Like seeing Christmas decorations at the mall during Halloween season, there are few things I hate more than premature hype.
As a film buff, I’m not above the hype; I love the previews as much as the next person, and I can always be seen perusing the internet for new projects and casting announcements. In fact, during the movie off-seasons, such as early fall (too late for summer blockbusters) and early spring (when the Oscars have already been handed out), I live off watching early teaser-trailers for movies that won’t be released for months. I even get excited over films so far from seeing the light of day, they don’t even have official titles yet (“Cloverfield,” anyone?).
However, there is a big difference between seeking out an exciting new trailer online and being bamboozled with plot twists for a new film while innocently looking through the pages of People for my weekly celebrity gossip fix.
The film I’m specifically griping about is “Sex and the City: The Movie.”
While it is purportedly a closed set, like most eagerly awaited and highly buzzed upcoming films, I wouldn’t exactly call the film set Fort Knox, considering all of the pictures and story details have already been leaked when the film itself wasn’t even announced until this past July.
Now, before you draw hasty conclusions on how I am one of those people that finds Charlotte too wide-eyed, Miranda too cynical or Samantha too slutty, know my love for this excellently-written, insightful and hilarious HBO comedy (especially considering many of the episodes were written by men). I am eagerly awaiting this film, considering it took a good four years to finally find its way from script to set. And with most of the writing staff, main producers and cast members coming back for a second helping, “Sex and the City: The Movie” seems to be a strong bet.
However, when I’m forced ““ by way of entertainment blogs, magazine photos, and even Facebook ““ to hear every intricate detail from a film that’s not coming to theaters for another eight whole months, something has got to be done.
I respect the fans that live for every new secret and set reveal, but in everyday publications such as People or Entertainment Weekly, there should be a spoiler warning or something to draw the line for those less hype-friendly such as myself.
I want to watch the film on a big screen with a couple of my gal pals in its entirety, not hearing and seeing bits and pieces day after day of a product very far from completion and viewer satisfaction.
Spoiler warning! (See, it’s not that hard.) I don’t want to know that Carrie marries Big, I don’t want to know that Charlotte finally gets pregnant and I especially don’t want to hear about any lame flashback sequences to the quartet’s fun-loving younger years in the dreaded 80’s.
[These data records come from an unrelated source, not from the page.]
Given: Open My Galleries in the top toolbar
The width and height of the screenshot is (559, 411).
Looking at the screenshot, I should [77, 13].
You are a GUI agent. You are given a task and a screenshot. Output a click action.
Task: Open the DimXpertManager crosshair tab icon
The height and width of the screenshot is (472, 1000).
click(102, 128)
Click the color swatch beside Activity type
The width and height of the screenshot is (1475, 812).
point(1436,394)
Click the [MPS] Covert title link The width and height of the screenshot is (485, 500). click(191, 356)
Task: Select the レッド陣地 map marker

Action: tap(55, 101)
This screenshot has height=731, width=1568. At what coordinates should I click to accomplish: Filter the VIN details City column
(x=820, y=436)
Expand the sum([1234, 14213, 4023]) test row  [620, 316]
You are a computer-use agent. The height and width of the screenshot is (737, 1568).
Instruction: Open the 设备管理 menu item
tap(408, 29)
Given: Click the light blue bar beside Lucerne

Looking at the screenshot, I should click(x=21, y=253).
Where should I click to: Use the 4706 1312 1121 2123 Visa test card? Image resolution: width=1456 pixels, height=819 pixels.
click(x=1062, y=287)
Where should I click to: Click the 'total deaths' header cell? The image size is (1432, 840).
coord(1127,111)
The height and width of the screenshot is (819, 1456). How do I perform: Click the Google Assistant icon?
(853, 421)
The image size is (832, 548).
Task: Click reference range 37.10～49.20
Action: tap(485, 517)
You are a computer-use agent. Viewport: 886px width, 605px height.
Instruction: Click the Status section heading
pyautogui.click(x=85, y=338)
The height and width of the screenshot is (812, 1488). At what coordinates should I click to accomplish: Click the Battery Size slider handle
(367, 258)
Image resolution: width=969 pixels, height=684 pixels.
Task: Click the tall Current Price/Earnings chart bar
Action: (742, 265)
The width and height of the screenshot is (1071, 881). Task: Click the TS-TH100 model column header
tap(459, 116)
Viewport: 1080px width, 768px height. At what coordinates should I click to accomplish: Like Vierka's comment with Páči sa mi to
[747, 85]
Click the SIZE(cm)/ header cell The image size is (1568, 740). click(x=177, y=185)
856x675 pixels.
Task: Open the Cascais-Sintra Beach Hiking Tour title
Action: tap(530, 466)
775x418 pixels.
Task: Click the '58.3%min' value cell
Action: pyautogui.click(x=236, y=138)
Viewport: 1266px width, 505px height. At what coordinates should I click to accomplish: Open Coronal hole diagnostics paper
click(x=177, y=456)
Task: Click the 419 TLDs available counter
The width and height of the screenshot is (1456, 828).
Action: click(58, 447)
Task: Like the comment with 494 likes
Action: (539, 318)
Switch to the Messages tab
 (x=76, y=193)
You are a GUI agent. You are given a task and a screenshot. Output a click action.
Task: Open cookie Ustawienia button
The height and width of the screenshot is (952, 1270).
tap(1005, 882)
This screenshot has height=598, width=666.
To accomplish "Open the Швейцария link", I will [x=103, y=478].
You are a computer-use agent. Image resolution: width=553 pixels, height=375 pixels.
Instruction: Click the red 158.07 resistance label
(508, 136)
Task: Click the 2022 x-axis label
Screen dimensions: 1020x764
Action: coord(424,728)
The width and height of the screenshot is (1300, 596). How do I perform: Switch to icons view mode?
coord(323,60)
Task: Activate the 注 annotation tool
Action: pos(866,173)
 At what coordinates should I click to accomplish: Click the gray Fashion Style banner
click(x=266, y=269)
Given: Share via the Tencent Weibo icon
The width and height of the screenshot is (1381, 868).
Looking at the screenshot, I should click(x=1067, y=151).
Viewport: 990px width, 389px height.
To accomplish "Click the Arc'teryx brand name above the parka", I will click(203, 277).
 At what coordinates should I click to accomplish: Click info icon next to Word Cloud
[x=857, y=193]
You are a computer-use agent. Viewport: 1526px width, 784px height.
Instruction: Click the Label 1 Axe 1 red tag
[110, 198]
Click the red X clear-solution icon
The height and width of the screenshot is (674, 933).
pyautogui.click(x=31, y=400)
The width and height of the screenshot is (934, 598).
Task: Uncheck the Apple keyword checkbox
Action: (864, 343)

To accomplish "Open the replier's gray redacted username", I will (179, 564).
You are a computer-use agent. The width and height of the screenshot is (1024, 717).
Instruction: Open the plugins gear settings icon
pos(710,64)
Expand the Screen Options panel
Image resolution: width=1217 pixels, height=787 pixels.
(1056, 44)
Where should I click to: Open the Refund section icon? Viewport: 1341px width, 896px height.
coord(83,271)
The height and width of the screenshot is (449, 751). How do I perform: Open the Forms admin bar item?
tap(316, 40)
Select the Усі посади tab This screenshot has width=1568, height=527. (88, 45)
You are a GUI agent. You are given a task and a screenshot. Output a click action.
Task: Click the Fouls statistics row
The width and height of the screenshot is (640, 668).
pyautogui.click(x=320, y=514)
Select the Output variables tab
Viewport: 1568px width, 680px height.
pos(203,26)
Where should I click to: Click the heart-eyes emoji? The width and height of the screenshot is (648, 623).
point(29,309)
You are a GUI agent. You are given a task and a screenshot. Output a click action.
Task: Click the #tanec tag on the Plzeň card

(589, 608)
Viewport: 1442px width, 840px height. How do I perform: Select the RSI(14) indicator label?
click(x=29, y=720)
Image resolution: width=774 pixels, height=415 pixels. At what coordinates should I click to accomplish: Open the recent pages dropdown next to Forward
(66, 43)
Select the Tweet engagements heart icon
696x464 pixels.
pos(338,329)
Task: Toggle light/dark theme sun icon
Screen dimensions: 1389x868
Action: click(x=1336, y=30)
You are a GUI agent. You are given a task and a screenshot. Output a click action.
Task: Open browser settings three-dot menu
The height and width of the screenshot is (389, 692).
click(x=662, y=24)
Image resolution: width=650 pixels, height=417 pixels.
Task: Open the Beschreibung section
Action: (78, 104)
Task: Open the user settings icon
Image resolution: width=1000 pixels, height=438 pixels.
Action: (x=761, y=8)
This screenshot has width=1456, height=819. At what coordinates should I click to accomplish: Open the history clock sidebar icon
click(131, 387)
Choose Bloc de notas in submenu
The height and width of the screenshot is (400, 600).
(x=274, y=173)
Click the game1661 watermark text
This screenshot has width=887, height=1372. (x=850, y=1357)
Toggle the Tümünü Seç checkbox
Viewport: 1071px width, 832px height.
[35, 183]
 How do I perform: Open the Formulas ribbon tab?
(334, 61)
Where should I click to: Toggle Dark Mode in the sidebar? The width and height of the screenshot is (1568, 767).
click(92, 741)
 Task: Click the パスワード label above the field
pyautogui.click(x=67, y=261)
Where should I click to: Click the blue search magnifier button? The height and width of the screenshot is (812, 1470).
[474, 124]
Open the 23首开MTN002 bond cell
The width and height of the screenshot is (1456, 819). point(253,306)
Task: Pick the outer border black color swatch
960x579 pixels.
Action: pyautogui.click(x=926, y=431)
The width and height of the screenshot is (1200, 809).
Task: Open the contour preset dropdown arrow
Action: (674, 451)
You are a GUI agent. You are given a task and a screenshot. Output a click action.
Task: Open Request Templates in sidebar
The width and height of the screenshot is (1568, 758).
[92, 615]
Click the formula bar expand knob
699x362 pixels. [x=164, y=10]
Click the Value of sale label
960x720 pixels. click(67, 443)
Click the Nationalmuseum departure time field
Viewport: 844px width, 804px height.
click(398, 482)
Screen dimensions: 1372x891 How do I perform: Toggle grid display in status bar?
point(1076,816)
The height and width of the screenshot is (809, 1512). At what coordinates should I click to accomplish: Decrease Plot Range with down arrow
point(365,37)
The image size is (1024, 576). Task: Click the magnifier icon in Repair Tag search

I saw some of those pictures online and they weren’t pretty.
In the words of Carrie Bradshaw herself, “It kind of makes me wonder … ,” are we, as a society, in our world of instant gratification via the wonderful World Wide Web, bound to always spoil the ending?
With obsessive fan Web sites dedicated to bringing users up-to-the-minute, you-heard-it-here-first tidbits, everyone ends up a loser rather than a winner in this saturated society. The biggest fans end up ruining the movie for themselves and others.
I used to be the epitome of curiosity killing the cat. I would scour the house until I found my birthday and Christmas presents weeks before, ruining the actual holiday for myself time and time again. When I was an avid Smallville fan in high school, I always knew the latest plot developments and cliff-hangers months before they aired. So I never got to really enjoy the episodic revelations because of my peeking, and I’ve tried to shape up ever since. But this spoiler-heavy culture we currently live in is not.
Considering the close tabs kept on Lindsay and Britney’s latest debaucheries, it seems America has its eyes glued to the entertainment world for good. And considering the amount of coverage and tight-lipped information some of these outlets are able to offer, there is apparently a thriving market out there to keep funding such operations. But for those of us trying to get the whole experience, who would rather truly enjoy a 90-minute film than receive temporary satisfaction from a few photographs, let’s keep the hype to a minimum.
And now that I think about it, is there anything we can do about those early Christmas decorations?